**Tasks and exercises**
[1] In the LVA settlement briefing text, rewrite the passage from "3. The All-or-Nothing" up to and including "the LVA process.", substituting "provider" for "appellant".
[2] Answer these questions using the LVA settlement briefing text:
(a) What percentage of the net Medicare approved amount does the LVA settlement process pay?
(b) What is the maximum total billed amount an appeal can have and still be eligible?
(c) To what email address is the EOI form sent?
[3] Continue the LVA settlement briefing text from its last sentence.

**Source document**
..............................

Assuming you determine that your lab is eligible, prepare your CEO briefing and make sure it includes the following five points about the LVA process:
1. The Potential Upside
Start out by explaining what is nearest and dearest to the heart of any executive: the value proposition to your lab. Explain that Medicare payment appeals tend to be time-consuming and costly, not to mention risky. The advantage of the new LVA settlement process is that it offers timely—albeit partial—payment of 62% of the net Medicare approved amount.
2. Which Appeals Are Eligible
Continue by noting that appeals must meet all seven of the following criteria to be eligible for LVA settlement:
- [_] The appeal was pending before the Office of Medicare Hearing and Appeals (OMHA) and/or Council level as of Nov. 3, 2017;
- [_] It was properly and timely at the OMHA or Council levels as of Nov. 3, 2017;
- [_] The appeal is still pending as of the date the LMV agreement is signed (as explained in the Settlement Process section below);
- [_] The appeal's total billed amount is $9,000 or less;
- [_] The claims in the appeal were denied by a Medicare contractor and remain in a fully denied status within the Medicare system;
- [_] The claims were submitted under either Medicare Part A or B; and
- [_] The claims are not part of an extrapolation.
3. The All-or-Nothing Condition
Note that if your NPI is approved for participation in the LVA process, the resulting settlement covers all eligible appeals from you. In other words, the appellant is not allowed to choose to settle some eligible appeals but not others.
4. The Settlement Process
The heart of your briefing should be a discussion of the detailed procedural rules your lab must follow to use the LVA process.
First Step: EOI Submission
It is up to your lab, the appellant, to initiate the process by filing a form called a Low Volume Appeals Settlement Expression of Interest (EOI) to CMS at MedicareAppealsSettlement@cms.hhs.gov during the appropriate window, based on your NPI.

..............................

**Records from a data collection**
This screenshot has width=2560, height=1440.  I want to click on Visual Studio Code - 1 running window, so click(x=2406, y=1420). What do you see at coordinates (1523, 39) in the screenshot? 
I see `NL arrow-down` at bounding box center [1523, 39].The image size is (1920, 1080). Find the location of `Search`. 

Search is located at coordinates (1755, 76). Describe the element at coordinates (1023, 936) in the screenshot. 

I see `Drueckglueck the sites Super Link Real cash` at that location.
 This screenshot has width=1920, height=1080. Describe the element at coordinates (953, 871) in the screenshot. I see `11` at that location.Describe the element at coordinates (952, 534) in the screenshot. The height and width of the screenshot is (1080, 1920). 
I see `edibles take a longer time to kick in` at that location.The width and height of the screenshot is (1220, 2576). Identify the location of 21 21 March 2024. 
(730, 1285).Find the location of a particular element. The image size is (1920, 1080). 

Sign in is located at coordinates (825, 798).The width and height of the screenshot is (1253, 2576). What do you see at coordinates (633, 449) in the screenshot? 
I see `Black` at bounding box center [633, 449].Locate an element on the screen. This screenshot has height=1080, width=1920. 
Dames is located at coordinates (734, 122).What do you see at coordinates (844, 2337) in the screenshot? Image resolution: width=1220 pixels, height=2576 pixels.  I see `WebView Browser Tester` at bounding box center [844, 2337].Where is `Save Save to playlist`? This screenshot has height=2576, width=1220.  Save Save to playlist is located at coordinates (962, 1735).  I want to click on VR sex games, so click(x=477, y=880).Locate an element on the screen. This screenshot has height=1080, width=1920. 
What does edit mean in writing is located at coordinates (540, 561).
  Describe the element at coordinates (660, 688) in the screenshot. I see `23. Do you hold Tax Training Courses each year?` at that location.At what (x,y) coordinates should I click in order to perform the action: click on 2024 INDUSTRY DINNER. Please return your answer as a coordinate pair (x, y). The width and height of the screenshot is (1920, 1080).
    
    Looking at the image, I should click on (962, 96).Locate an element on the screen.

..............................

**Replies**
[1]
3. The All-or-Nothing Condition
Note that if your NPI is approved for participation in the LVA process, the resulting settlement covers all eligible appeals from you. In other words, the provider is not allowed to choose to settle some eligible appeals but not others.
4. The Settlement Process
The heart of your briefing should be a discussion of the detailed procedural rules your lab must follow to use the LVA process.

[2]
(a) 62%
(b) $9,000
(c) MedicareAppealsSettlement@cms.hhs.gov

[3]
EOI Submissions Windows
Appellants Designation | EOI Window |
Appellants with NPIs ending in even numbers (including 0) | Feb. 5, 2018 to March 9, 2018 |
Appellants with NPIs ending in odd numbers | March 12, 2018 to April 11, 2018 |
Labs with multiple NPIs must submit one EOI per NPI with eligible appeals during the appropriate window depending on whether the NPI ends in an odd or even number.
Second Step: Determination of Participation Eligibility
CMS must review the EOI to determine if you are eligible to participate in the LVA process. If so, it will send you:
- A Spreadsheet of potentially eligible appeals and associated claims; and
- An Administrative Agreement.
Third Step: Validation & Signing
You must next review the Spreadsheet and either validate it or notify CMS of any discrepancies you identify by submitting an Eligibility Determination Request (EDR) form to MedicareAppealsSettlement@cms.hhs.gov within 15 days of receiving the Spreadsheet. If there are no discrepancies, you must also sign the Agreement and send it to CMS for counter signing; if there are discrepancies, Step 4 comes into play.
Fourth Step: Reconciliation
You have 30 days to resolve any identified Spreadsheet discrepancies with CMS. When and if that happens, you must sign the Agreement and send it to CMS for counter signature. Once CMS counter signs, whether via Step 3 or 4, it will send you a copy of the fully executed Agreement.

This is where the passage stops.